Daniela's death has been resolved, but Roland's accident is not. The investigators learn from Dietmar that he was in the boathouse with Daniela that evening and that someone suddenly drove away with her Trabant parked on the property. Even now he suspects a bad trick: The car was later found in front of the Pielmanns property. Daniela and Dietmar, who were looking for the car, saw Carsten Heideklang, Daniela's friend, shortly afterwards. Dietmar's wife told him about the relationship between their respective partners and went to the boathouse. However, there he saw neither the couple nor the Trabant, he reports to the investigators. They now know that only Susanne Stegemeier is a possible perpetrator, who was questioned by them earlier. Only now does she admit that she was at the boathouse before Carsten and heard Dietmar and Daniela. She wanted to erase one of them both and stole the car. While driving, she caused the accident with Roland and hit a hit. Originally, she had planned that Daniela would have to report the car as missing, with Dietmar then serving as a witness. The relationship would have become so public. Now she parked the car at the Pielmanns'. Daniela would have been happy to have him back while the police were clearing the case. In the evening Susanne had confessed to her husband about the accident and he tried to cover up the case through the broken side mirror. Both cases have now been resolved, Dietmar must let the investigators go. Although he was involved in both cases, no criminal act can be proven.

production

The Preibisch case was filmed from March 15 to May 15, 1990 in Berlin , Potsdam and various small towns in Mecklenburg-Western Pomerania and Brandenburg. The costumes of the film created Werner Bergemann , the Filmbauten derived from Solvejg Pasch Stankowski . The film had its television premiere on February 17, 1991 at the DFF . The audience participation was 19 percent.
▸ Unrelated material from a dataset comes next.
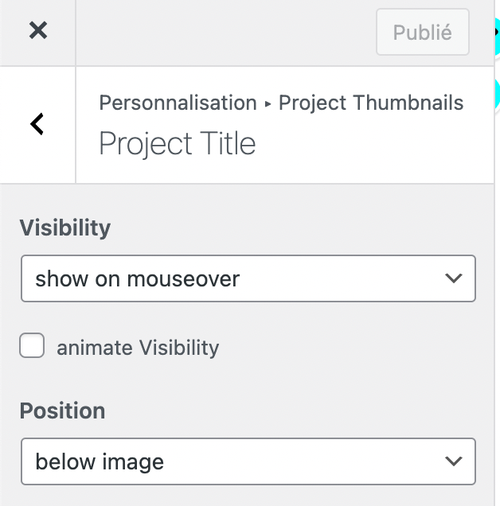500x506 pixels.
Task: Click the "animate Visibility" checkbox label
Action: pyautogui.click(x=138, y=348)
It was the 146th episode in the Polizeiruf 110 film series . Chief Detective Peter Fuchs investigated in his 83rd case and Chief Detective Manfred Bergmann in his 5th and last case. The song Brother , which is played several times during the plot and runs during the credits, was written and sung by Dirk Michaelis and recorded by the group Karussell .

literature

  • Peter Hoff: Police call 110. Films, facts, cases. Das Neue Berlin, Berlin 2001, ISBN 3-360-00958-4 , pp. 154, 196.

Web links

Individual evidence

  1. Presentation according to http://www.polizeiruf110-lexikon.de/filme.php?Nummer=146 (link only available to a limited extent)
  2. ^ Peter Hoff: Police call 110. Films, facts, cases . Das Neue Berlin, Berlin 2001, p. 154.